**EXERCISE DESCRIPTION:** Return each line of the data below verbatim; pictures are to be left out.

(Screenshot grounding data)
= = = = = = =
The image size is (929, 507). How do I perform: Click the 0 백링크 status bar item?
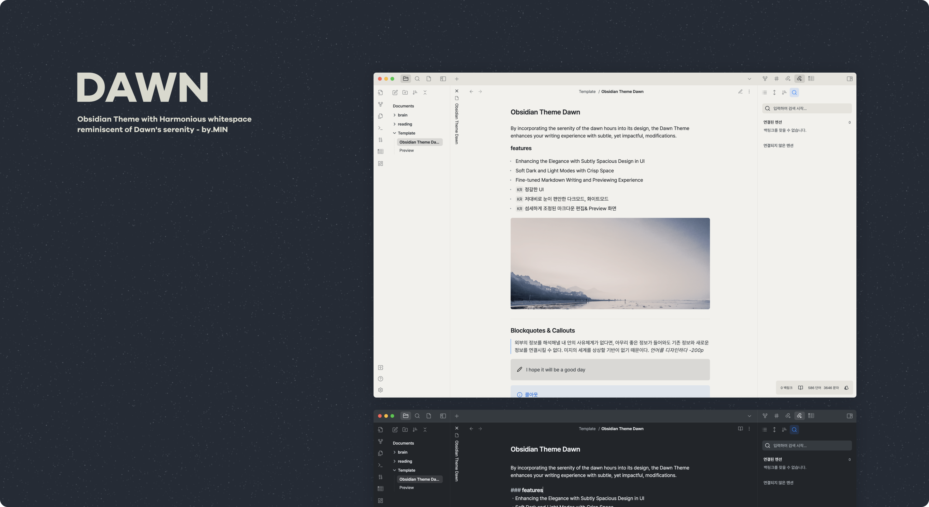[786, 388]
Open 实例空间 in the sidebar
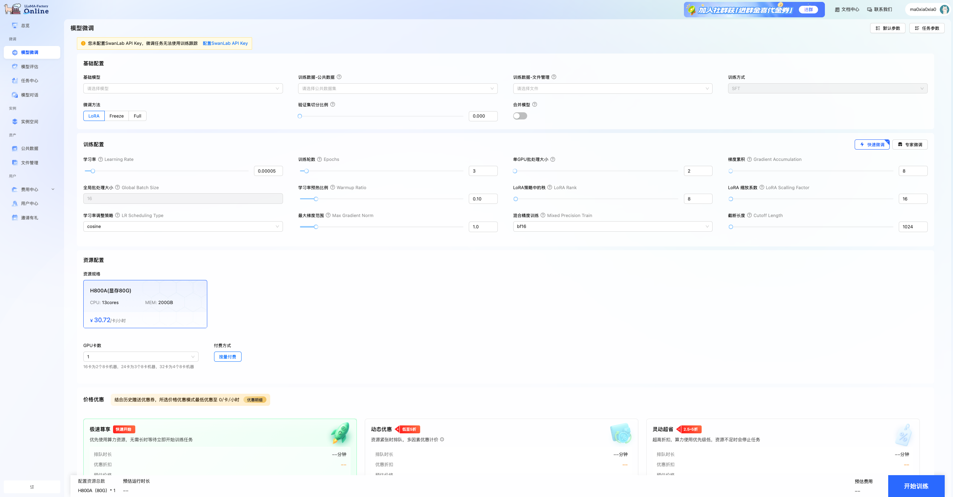Viewport: 953px width, 497px height. click(29, 122)
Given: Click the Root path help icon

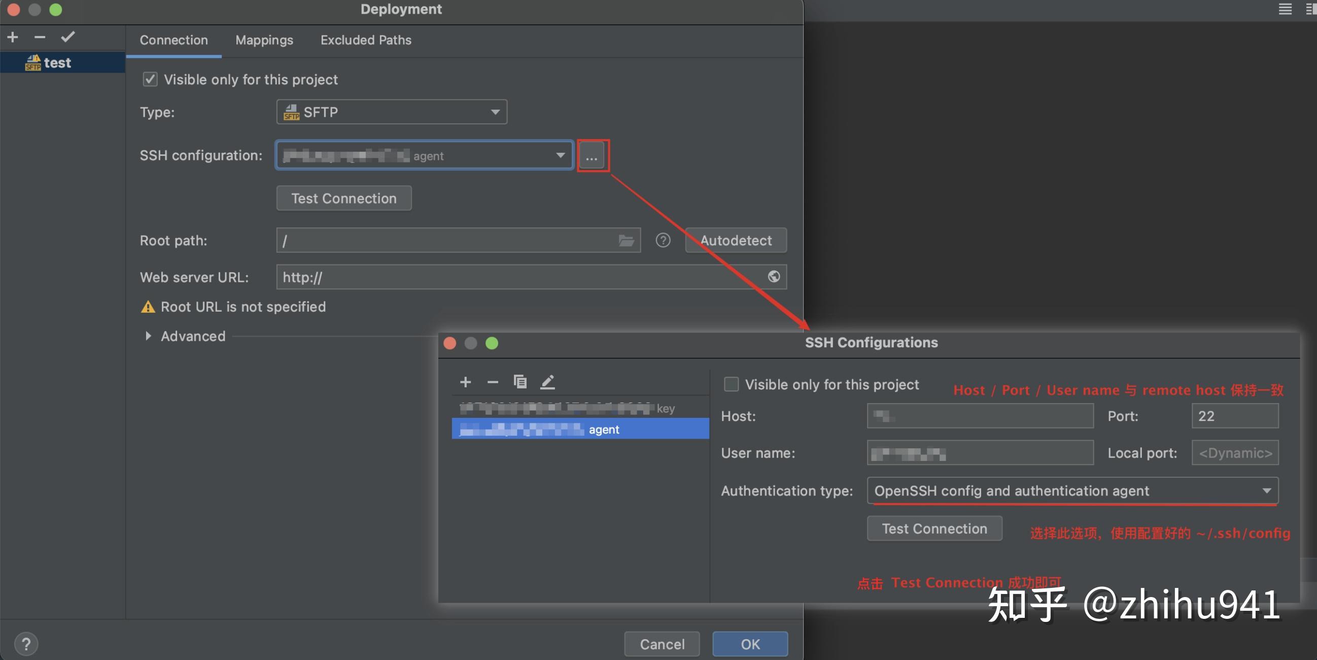Looking at the screenshot, I should tap(663, 240).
= = = = = = =
**ANSWER TO THIS EXERCISE:**
The image size is (929, 507). How do I perform: Click the 0 백링크 status bar item?
[786, 388]
Open 实例空间 in the sidebar
Viewport: 953px width, 497px height. click(29, 122)
Given: Click the Root path help icon

Looking at the screenshot, I should tap(663, 240).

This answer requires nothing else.